Task to complete:
Every line below needs to be returned exactly as written.

Records to use:
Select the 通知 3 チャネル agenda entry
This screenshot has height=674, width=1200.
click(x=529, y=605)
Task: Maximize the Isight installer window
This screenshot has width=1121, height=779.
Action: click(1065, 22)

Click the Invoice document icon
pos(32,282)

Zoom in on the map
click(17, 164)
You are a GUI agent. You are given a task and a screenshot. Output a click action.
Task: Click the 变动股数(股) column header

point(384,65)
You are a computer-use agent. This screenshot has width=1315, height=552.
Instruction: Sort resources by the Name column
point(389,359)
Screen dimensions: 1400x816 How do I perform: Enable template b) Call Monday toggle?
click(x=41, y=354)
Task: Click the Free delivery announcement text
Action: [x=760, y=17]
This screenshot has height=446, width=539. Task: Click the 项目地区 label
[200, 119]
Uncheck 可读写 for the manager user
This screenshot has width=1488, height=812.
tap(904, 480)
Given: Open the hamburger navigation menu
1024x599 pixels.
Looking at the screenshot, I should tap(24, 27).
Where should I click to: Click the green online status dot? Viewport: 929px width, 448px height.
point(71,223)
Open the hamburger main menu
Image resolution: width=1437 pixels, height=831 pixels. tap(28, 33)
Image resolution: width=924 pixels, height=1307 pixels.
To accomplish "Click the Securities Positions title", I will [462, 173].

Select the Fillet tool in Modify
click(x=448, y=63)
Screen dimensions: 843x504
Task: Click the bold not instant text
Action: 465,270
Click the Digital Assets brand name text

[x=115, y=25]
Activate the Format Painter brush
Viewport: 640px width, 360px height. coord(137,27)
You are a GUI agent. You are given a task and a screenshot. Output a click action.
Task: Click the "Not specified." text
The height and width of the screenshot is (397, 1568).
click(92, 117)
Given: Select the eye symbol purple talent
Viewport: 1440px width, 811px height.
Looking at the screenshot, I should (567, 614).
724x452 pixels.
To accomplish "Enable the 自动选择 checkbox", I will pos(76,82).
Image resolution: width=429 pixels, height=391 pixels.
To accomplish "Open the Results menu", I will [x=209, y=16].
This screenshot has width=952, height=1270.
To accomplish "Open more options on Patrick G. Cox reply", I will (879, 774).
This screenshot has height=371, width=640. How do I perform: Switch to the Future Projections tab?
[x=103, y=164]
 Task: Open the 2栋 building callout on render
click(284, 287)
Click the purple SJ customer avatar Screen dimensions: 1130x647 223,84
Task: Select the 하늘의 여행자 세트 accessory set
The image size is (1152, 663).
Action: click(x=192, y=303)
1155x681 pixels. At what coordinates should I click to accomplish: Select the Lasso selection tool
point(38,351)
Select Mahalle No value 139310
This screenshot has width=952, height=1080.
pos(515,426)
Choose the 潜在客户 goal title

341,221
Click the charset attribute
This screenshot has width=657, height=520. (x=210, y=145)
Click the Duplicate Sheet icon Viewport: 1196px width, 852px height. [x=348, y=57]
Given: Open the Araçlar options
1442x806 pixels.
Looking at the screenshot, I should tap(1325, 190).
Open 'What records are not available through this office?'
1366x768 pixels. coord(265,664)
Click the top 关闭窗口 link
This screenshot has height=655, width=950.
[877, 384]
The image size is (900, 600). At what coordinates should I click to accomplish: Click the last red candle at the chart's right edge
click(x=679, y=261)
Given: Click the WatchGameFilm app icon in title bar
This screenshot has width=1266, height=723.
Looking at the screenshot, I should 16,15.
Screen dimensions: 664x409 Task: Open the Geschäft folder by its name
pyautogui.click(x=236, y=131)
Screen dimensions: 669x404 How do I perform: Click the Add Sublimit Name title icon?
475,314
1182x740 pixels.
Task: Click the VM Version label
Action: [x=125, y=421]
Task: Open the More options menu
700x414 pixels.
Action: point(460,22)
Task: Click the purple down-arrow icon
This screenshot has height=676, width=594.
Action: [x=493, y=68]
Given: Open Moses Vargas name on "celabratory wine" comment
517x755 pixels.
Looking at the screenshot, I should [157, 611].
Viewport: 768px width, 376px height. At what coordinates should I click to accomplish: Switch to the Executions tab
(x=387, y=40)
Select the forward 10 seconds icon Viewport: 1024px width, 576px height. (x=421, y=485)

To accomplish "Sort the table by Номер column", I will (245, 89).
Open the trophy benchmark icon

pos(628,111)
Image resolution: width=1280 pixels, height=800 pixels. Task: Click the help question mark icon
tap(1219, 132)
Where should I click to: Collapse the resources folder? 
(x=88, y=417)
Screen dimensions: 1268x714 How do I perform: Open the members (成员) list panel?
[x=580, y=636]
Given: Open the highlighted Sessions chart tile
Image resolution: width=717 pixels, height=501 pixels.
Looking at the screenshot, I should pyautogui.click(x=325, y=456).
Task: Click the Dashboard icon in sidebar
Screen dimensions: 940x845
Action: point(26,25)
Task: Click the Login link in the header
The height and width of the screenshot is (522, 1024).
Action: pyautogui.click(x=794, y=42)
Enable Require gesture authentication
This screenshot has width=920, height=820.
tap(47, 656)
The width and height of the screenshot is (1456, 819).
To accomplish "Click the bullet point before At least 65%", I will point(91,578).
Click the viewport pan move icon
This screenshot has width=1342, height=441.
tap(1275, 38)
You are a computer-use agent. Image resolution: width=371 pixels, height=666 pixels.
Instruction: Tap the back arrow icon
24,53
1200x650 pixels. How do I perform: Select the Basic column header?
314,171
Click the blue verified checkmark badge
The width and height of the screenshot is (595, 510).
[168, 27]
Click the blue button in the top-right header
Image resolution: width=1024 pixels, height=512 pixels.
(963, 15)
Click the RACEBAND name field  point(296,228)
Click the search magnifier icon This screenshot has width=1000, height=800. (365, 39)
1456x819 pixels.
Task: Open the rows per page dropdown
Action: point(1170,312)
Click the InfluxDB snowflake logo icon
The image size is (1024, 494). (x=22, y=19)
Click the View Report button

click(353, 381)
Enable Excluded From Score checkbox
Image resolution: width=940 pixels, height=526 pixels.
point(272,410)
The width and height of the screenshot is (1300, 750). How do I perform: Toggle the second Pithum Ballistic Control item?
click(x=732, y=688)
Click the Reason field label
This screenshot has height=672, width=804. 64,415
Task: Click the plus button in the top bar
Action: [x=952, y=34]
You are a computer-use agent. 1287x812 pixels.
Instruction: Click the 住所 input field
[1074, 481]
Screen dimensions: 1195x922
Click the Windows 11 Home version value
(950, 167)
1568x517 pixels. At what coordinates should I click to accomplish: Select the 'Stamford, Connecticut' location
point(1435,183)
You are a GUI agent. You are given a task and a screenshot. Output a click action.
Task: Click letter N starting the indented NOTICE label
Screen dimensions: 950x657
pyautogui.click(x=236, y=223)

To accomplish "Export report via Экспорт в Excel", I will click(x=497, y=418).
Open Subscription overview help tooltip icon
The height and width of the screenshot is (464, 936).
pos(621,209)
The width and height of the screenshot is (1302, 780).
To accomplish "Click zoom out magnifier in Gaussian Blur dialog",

Your solution:
Select the 通知 3 チャネル agenda entry
This screenshot has height=674, width=1200.
click(x=529, y=605)
Task: Maximize the Isight installer window
This screenshot has width=1121, height=779.
Action: click(1065, 22)

Click the Invoice document icon
pos(32,282)

Zoom in on the map
click(17, 164)
You are a GUI agent. You are given a task and a screenshot. Output a click action.
Task: Click the 变动股数(股) column header

point(384,65)
You are a computer-use agent. This screenshot has width=1315, height=552.
Instruction: Sort resources by the Name column
point(389,359)
Screen dimensions: 1400x816 How do I perform: Enable template b) Call Monday toggle?
click(x=41, y=354)
Task: Click the Free delivery announcement text
Action: [x=760, y=17]
This screenshot has height=446, width=539. Task: Click the 项目地区 label
[200, 119]
Uncheck 可读写 for the manager user
This screenshot has width=1488, height=812.
tap(904, 480)
Given: Open the hamburger navigation menu
1024x599 pixels.
Looking at the screenshot, I should tap(24, 27).
Where should I click to: Click the green online status dot? Viewport: 929px width, 448px height.
point(71,223)
Open the hamburger main menu
Image resolution: width=1437 pixels, height=831 pixels. tap(28, 33)
Image resolution: width=924 pixels, height=1307 pixels.
To accomplish "Click the Securities Positions title", I will [462, 173].

Select the Fillet tool in Modify
click(x=448, y=63)
Screen dimensions: 843x504
Task: Click the bold not instant text
Action: 465,270
Click the Digital Assets brand name text

[x=115, y=25]
Activate the Format Painter brush
Viewport: 640px width, 360px height. coord(137,27)
You are a GUI agent. You are given a task and a screenshot. Output a click action.
Task: Click the "Not specified." text
The height and width of the screenshot is (397, 1568).
click(92, 117)
Given: Select the eye symbol purple talent
Viewport: 1440px width, 811px height.
Looking at the screenshot, I should (567, 614).
724x452 pixels.
To accomplish "Enable the 自动选择 checkbox", I will pos(76,82).
Image resolution: width=429 pixels, height=391 pixels.
To accomplish "Open the Results menu", I will [x=209, y=16].
This screenshot has width=952, height=1270.
To accomplish "Open more options on Patrick G. Cox reply", I will (879, 774).
This screenshot has height=371, width=640. How do I perform: Switch to the Future Projections tab?
[x=103, y=164]
 Task: Open the 2栋 building callout on render
click(284, 287)
Click the purple SJ customer avatar Screen dimensions: 1130x647 223,84
Task: Select the 하늘의 여행자 세트 accessory set
The image size is (1152, 663).
Action: click(x=192, y=303)
1155x681 pixels. At what coordinates should I click to accomplish: Select the Lasso selection tool
point(38,351)
Select Mahalle No value 139310
This screenshot has width=952, height=1080.
pos(515,426)
Choose the 潜在客户 goal title

341,221
Click the charset attribute
This screenshot has width=657, height=520. (x=210, y=145)
Click the Duplicate Sheet icon Viewport: 1196px width, 852px height. [x=348, y=57]
Given: Open the Araçlar options
1442x806 pixels.
Looking at the screenshot, I should tap(1325, 190).
Open 'What records are not available through this office?'
1366x768 pixels. coord(265,664)
Click the top 关闭窗口 link
This screenshot has height=655, width=950.
[877, 384]
The image size is (900, 600). At what coordinates should I click to accomplish: Click the last red candle at the chart's right edge
click(x=679, y=261)
Given: Click the WatchGameFilm app icon in title bar
This screenshot has width=1266, height=723.
Looking at the screenshot, I should 16,15.
Screen dimensions: 664x409 Task: Open the Geschäft folder by its name
pyautogui.click(x=236, y=131)
Screen dimensions: 669x404 How do I perform: Click the Add Sublimit Name title icon?
475,314
1182x740 pixels.
Task: Click the VM Version label
Action: [x=125, y=421]
Task: Open the More options menu
700x414 pixels.
Action: point(460,22)
Task: Click the purple down-arrow icon
This screenshot has height=676, width=594.
Action: [x=493, y=68]
Given: Open Moses Vargas name on "celabratory wine" comment
517x755 pixels.
Looking at the screenshot, I should [157, 611].
Viewport: 768px width, 376px height. At what coordinates should I click to accomplish: Switch to the Executions tab
(x=387, y=40)
Select the forward 10 seconds icon Viewport: 1024px width, 576px height. (x=421, y=485)

To accomplish "Sort the table by Номер column", I will (245, 89).
Open the trophy benchmark icon

pos(628,111)
Image resolution: width=1280 pixels, height=800 pixels. Task: Click the help question mark icon
tap(1219, 132)
Where should I click to: Collapse the resources folder? 
(x=88, y=417)
Screen dimensions: 1268x714 How do I perform: Open the members (成员) list panel?
[x=580, y=636]
Given: Open the highlighted Sessions chart tile
Image resolution: width=717 pixels, height=501 pixels.
Looking at the screenshot, I should pyautogui.click(x=325, y=456).
Task: Click the Dashboard icon in sidebar
Screen dimensions: 940x845
Action: point(26,25)
Task: Click the Login link in the header
The height and width of the screenshot is (522, 1024).
Action: pyautogui.click(x=794, y=42)
Enable Require gesture authentication
This screenshot has width=920, height=820.
tap(47, 656)
The width and height of the screenshot is (1456, 819).
To accomplish "Click the bullet point before At least 65%", I will point(91,578).
Click the viewport pan move icon
This screenshot has width=1342, height=441.
tap(1275, 38)
You are a computer-use agent. Image resolution: width=371 pixels, height=666 pixels.
Instruction: Tap the back arrow icon
24,53
1200x650 pixels. How do I perform: Select the Basic column header?
314,171
Click the blue verified checkmark badge
The width and height of the screenshot is (595, 510).
[168, 27]
Click the blue button in the top-right header
Image resolution: width=1024 pixels, height=512 pixels.
(963, 15)
Click the RACEBAND name field  point(296,228)
Click the search magnifier icon This screenshot has width=1000, height=800. (365, 39)
1456x819 pixels.
Task: Open the rows per page dropdown
Action: point(1170,312)
Click the InfluxDB snowflake logo icon
The image size is (1024, 494). (x=22, y=19)
Click the View Report button

click(353, 381)
Enable Excluded From Score checkbox
Image resolution: width=940 pixels, height=526 pixels.
point(272,410)
The width and height of the screenshot is (1300, 750). How do I perform: Toggle the second Pithum Ballistic Control item?
click(x=732, y=688)
Click the Reason field label
This screenshot has height=672, width=804. 64,415
Task: Click the plus button in the top bar
Action: [x=952, y=34]
You are a computer-use agent. 1287x812 pixels.
Instruction: Click the 住所 input field
[1074, 481]
Screen dimensions: 1195x922
Click the Windows 11 Home version value
(950, 167)
1568x517 pixels. At what coordinates should I click to accomplish: Select the 'Stamford, Connecticut' location
point(1435,183)
You are a GUI agent. You are given a task and a screenshot. Output a click action.
Task: Click letter N starting the indented NOTICE label
Screen dimensions: 950x657
pyautogui.click(x=236, y=223)

To accomplish "Export report via Экспорт в Excel", I will click(x=497, y=418).
Open Subscription overview help tooltip icon
The height and width of the screenshot is (464, 936).
pos(621,209)
The width and height of the screenshot is (1302, 780).
To accomplish "Click zoom out magnifier in Gaussian Blur dialog",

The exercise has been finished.